### 抜粋
#105 Parmotrema austrosinense (Zahlbr.) Hale

【外部形態等】地衣体は葉状,円形からやや不定形で径 5–10 cm.裂片は不規則に分枝し,幅 0.5–1.5 cm,丸みのある縁部は全縁で,著しく斜上し,その縁に沿って連続する線状の粉芽塊をつけると著しく波打ちフリル状となる.背面は鮮時概ね灰白色から灰緑色,平滑でわずかに光沢があるが,地衣体中央部では皺が寄ることがある.髄層は白色.腹面は中央部でほぼ黒色から暗褐色,周辺部では淡黄褐色からクリーム色,粉芽をつけた裂片の腹面はごく淡い褐色から類白色となる,偽根を地衣体中央部の腹面側に突出する部分に疎らにつけるが,周辺部では広く裸出する.偽根は単一で短く,長さ 1 mm以下.子器は国内では見つかっていない.(文献2,一部改変)

【化学成分】地衣体K+ 黄色,髄層K−,C+ 赤色,KC+ 赤色,P−.アトラノリン,レカノール酸を含む.(文献2)

【分布と生態】東北(岩手・宮城),関東(茨城・千葉・東京・神奈川)・中部(長野・静岡・愛知)・近畿(三重・滋賀・兵庫)・中国(広島)・四国(徳島),九州(福岡・長崎・大分・鹿児島).小笠原諸島.(臼庭他 2011).樹皮着生(84)・板(2)・岩上生(4)(かっこ内は検査標本数).主に暖温帯に分布する.関東地方の低地では,都市を除く広い範囲に見られる.明るい場所の樹幹・樹枝上と,岩上に生育する.暖温帯においては,ウメノキゴケP. tinctorumと並んで本属で最も普通に見られる種である.(文献2,一部改変)

### 掲載一覧
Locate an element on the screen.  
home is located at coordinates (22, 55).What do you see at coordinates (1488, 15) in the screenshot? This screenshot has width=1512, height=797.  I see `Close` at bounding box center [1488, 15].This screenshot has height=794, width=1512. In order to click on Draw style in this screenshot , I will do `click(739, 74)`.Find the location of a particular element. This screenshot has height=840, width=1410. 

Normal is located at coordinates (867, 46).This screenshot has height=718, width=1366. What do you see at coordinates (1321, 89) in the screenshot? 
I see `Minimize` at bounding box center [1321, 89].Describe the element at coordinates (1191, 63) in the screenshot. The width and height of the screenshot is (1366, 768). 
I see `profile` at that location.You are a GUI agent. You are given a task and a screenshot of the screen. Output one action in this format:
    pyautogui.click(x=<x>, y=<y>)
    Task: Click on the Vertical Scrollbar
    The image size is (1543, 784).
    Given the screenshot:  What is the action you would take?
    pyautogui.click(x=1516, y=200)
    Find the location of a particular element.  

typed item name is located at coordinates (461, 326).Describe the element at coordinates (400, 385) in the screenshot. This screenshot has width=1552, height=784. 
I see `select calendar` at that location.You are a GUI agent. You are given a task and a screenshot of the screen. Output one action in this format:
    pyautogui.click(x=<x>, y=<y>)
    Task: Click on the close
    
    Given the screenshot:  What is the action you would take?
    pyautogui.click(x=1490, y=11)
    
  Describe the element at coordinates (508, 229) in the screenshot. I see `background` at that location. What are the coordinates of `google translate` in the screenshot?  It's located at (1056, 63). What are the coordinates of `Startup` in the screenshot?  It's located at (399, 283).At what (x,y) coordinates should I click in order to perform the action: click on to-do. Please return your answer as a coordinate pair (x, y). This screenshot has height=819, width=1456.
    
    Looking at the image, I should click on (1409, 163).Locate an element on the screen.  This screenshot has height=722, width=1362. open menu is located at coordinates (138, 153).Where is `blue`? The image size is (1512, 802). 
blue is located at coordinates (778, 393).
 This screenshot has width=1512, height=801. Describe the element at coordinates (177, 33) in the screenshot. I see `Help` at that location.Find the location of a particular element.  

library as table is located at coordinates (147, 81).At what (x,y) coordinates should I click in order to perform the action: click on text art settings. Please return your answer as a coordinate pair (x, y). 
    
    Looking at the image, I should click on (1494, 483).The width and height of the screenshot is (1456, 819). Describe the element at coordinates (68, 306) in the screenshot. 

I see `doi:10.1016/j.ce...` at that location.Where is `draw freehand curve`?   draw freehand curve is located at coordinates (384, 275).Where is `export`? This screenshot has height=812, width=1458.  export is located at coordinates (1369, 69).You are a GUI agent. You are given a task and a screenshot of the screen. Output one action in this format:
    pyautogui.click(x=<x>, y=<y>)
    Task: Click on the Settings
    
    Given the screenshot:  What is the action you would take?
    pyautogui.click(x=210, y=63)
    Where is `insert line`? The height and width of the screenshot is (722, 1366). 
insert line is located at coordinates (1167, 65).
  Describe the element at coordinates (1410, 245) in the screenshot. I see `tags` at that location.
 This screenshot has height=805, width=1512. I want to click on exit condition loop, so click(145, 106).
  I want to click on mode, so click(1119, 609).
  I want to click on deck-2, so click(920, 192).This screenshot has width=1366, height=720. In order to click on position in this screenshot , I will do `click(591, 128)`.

### 取り組む課題
#1 地衣類の記載文の内容に次の(a)〜(c)が合っているかを、それぞれ「はい」か「いいえ」で答え、判断の根拠となる記載文中の語句をそのまま引用する。
(a) 子器は国内で確認されている。
(b) 髄層は白色である。
(c) 偽根は長さ2 mm以上になる。
#2 地衣類の記載文を、最後の文の後から続けて書いてください。

### 課題別の解答
#1
(a) いいえ。「子器は国内では見つかっていない」
(b) はい。「髄層は白色」
(c) いいえ。「偽根は単一で短く,長さ 1 mm以下」

#2
植樹とともに広がっていると見られ,都市周辺でも盛んに個体数を増やしている.

ナミガタウメノキゴケ/波形梅木苔

Parmotrema austrosinense (Zahlbr.) Hale, Phytologia 28: 335 (1974); 中村他,校庭のコケ: 101 (2002); 文献2.

【異名等】Parmelia austrosinensis Zahlbr., Symb. Sin. 3: 192 (1930); 吉村,原色日本地衣植物図鑑: 84, pl. 16 (1974).

【文献1】吉村庸.1974.原色日本地衣植物図鑑.349 pp., 48 pls.保育社,大阪市.

【文献2】高橋奏恵・原田浩・吉村庸・吉川裕子.2015.  日本地衣類誌(3)ウメノキゴケ属Parmotrema.  Lichenology 14: 37–64.